The pattern on the loom gradually took shape. Maria never spoke of it beyond asking for opinions about which hank most exactly matched the White Stag’s coat. The colors were different than what Maria used in her old life. Juliana’s yarn was in more neutral, natural shades. She found pink, light but rich, and set that carefully aside. She asked Juliana to save the hair from her comb. In every row, she wove one of the silver or gold hairs. They were all but invisible in the overall pattern but they brought the weaving into subtle gleaming life.

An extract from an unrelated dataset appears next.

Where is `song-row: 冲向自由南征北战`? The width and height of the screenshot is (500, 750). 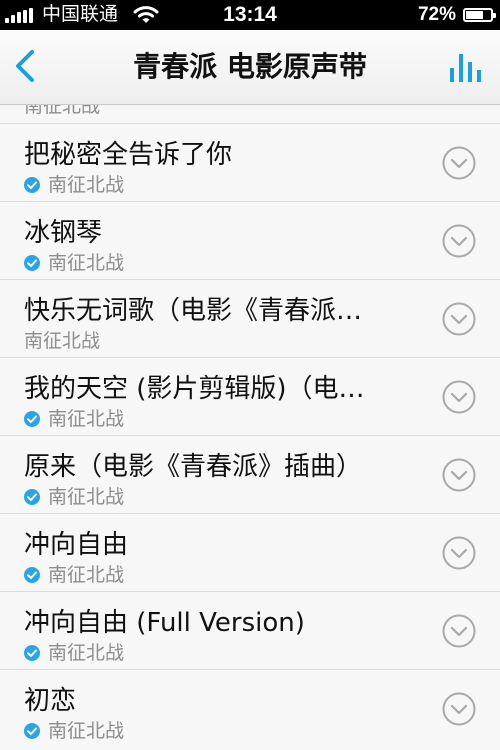
song-row: 冲向自由南征北战 is located at coordinates (250, 552).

One evening, as the frogs tuned up (Maria thought of it as the time when the thin day shift gave way to the much larger and busier night shift), she asked Rapunzel and Juliana to close their eyes and tell her what color they heard.
“Color?” asked Juliana. “Color of what? What do you mean?”

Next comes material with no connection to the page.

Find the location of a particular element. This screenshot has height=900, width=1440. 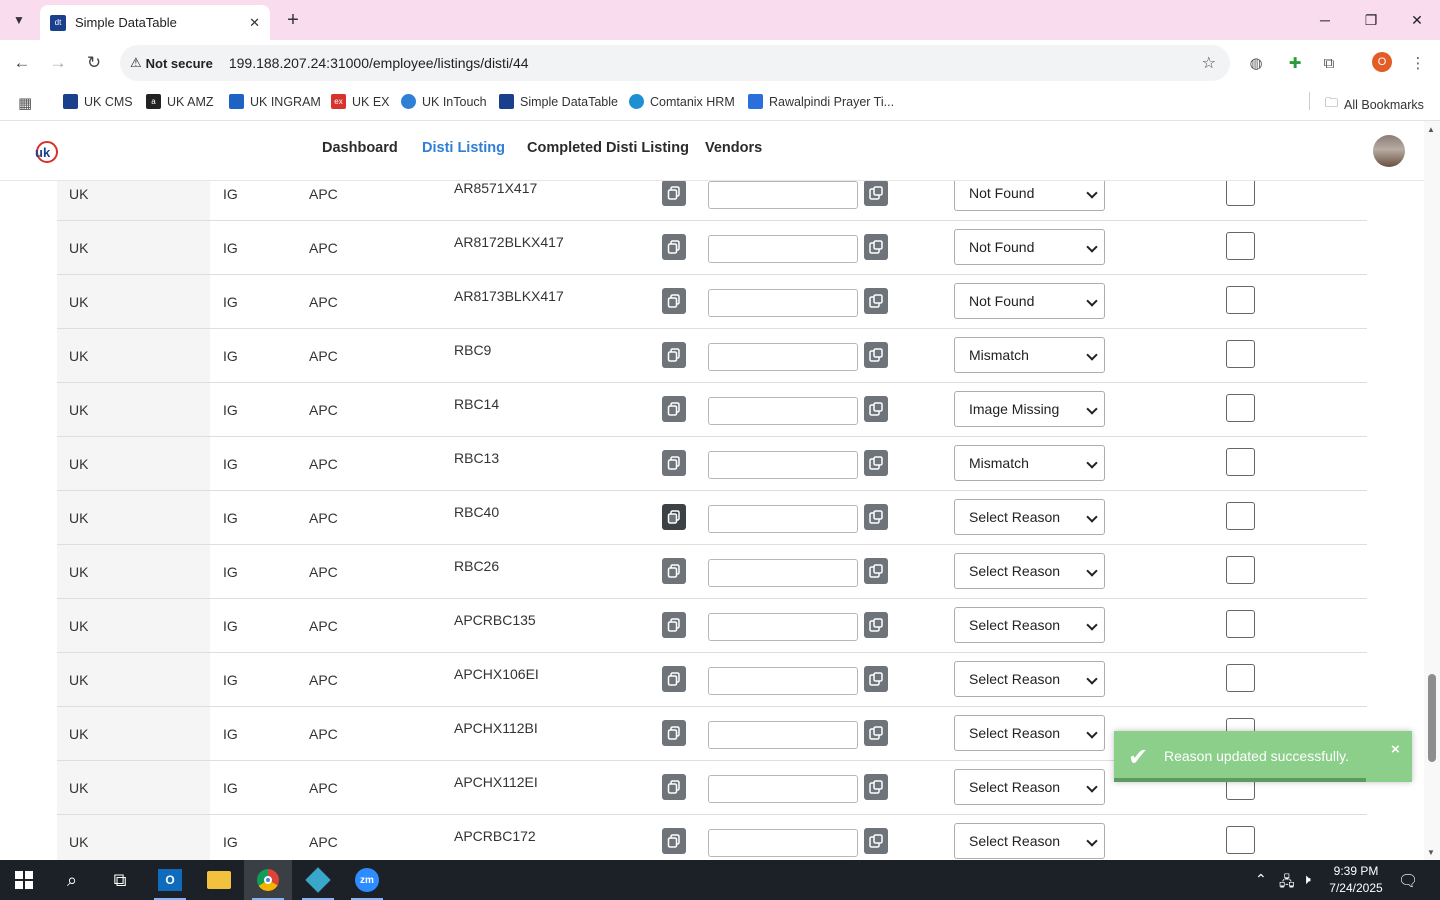

reason-select: Image Missing is located at coordinates (1030, 409).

“Close your eyes,” said Maria patiently. “Now, listen. Can you smell the bog and river?”
“Yes.”
“And the trees blossoming,” put in Rapunzel.
“Good. Now, listen for the color of the evening and everything it contains.”
“Hardly room for anything but the frogs!” said Juliana.
“So, listen. What color are they?”
“Well…” said Juliana slowly. “It’s obvious and maybe not what you want, but…green.”
“Yes,” said Rapunzel, head tilted, eyes closed. “But a thread of brown—there—where the bullfrogs are. A rich brown, but not too dark. Like a cattail, maybe?”
“Like the way the water looks flowing over rocks on an early summer morning. Sort of tea-colored but clear,” said Juliana.
“That’s it!” said Rapunzel. “You’re good at this. Let’s see, what else? Green, and brown… Maybe a hint of blue? Pale blue, like a puddle of water when the mud isn’t disturbed? Or like the river when the sun’s high and the sky’s clear?”
“Thank you,” said Maria, and returned to the loom.
For a long time, Maria had forgotten the place of not thinking. She’d filled the emptiness of thought with memories of Juan and her children the way bitter smoke clouds a fresh sky. Now, weaving again, she rediscovered the inner stillness where nothing existed but color and texture, line and pattern. She didn’t do. She didn’t have. She merely was. Time lost its power. Guilt and shame were absent. Nothing existed but the weaving and the loom. Rising from the stool, straightening her back and neck, remembering how to speak, set a table, prepare a meal, wash an armful of clothes, was an effortful journey from the deep center in which she wove. Falling back into it past the necessity of tasks and communication with the others, past the shoulds and musts of life, past the fear of appearing selfish, lazy or uncooperative, was equally difficult.
Yet the loom called her home and her initial tentative return transformed into calm confidence. She belonged in front of the loom. It was what she was for. What had Mary said? It was her love letter to life.
She wondered how she’d ever left it.
(This post was published with Edition #64 of Weaving Webs and Turning Over Stones.)